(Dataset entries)
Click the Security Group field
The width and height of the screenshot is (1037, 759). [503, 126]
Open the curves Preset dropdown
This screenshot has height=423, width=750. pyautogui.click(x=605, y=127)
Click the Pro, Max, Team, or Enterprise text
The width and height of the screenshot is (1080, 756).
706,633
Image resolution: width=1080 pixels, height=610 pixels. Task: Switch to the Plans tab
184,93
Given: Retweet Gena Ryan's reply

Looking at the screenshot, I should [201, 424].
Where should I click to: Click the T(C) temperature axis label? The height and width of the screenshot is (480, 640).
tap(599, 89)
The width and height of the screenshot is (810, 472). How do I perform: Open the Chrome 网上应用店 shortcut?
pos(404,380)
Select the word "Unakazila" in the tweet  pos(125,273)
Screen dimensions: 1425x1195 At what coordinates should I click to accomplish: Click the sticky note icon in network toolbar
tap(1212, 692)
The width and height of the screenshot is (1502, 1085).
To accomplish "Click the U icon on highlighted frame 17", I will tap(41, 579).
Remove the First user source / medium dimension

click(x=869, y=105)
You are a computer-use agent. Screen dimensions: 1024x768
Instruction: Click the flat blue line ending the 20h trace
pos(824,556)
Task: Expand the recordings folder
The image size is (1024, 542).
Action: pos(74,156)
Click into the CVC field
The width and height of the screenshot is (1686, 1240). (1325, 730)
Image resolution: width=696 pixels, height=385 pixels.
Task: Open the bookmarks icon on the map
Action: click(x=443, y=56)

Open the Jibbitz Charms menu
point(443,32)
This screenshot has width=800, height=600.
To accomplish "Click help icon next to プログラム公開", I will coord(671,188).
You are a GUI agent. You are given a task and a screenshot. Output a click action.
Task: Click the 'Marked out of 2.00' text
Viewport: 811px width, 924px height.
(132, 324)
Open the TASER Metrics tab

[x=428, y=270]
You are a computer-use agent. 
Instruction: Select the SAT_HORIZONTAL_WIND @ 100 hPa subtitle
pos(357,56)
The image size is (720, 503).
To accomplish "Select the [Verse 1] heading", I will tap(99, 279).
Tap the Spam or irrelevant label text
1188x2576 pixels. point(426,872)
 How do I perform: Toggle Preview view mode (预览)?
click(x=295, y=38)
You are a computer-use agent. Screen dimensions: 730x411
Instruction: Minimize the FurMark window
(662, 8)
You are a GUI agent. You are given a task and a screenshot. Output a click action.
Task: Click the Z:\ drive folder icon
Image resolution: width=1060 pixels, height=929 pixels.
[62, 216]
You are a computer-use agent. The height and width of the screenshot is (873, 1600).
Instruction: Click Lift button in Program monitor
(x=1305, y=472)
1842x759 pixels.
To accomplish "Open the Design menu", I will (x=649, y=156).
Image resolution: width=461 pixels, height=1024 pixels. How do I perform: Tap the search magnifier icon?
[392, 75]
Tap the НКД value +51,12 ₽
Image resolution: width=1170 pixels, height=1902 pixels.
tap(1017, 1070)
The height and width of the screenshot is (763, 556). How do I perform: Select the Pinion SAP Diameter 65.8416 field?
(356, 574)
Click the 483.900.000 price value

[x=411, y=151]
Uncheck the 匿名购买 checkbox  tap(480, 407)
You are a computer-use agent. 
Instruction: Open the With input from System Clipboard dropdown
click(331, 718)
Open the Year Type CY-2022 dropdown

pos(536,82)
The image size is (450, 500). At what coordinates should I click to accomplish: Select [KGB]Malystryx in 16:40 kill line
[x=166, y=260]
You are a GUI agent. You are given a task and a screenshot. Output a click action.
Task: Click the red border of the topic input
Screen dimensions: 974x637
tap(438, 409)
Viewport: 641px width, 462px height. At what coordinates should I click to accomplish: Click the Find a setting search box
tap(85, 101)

__To do__
Proceeding from the line containing "Tap the НКД value +51,12 ₽" through the line containing "Uncheck the 匿名购买", transcribe the lines above exactly, both end lines included.

__Reply__
Tap the НКД value +51,12 ₽
Image resolution: width=1170 pixels, height=1902 pixels.
tap(1017, 1070)
The height and width of the screenshot is (763, 556). How do I perform: Select the Pinion SAP Diameter 65.8416 field?
(356, 574)
Click the 483.900.000 price value

[x=411, y=151]
Uncheck the 匿名购买 checkbox  tap(480, 407)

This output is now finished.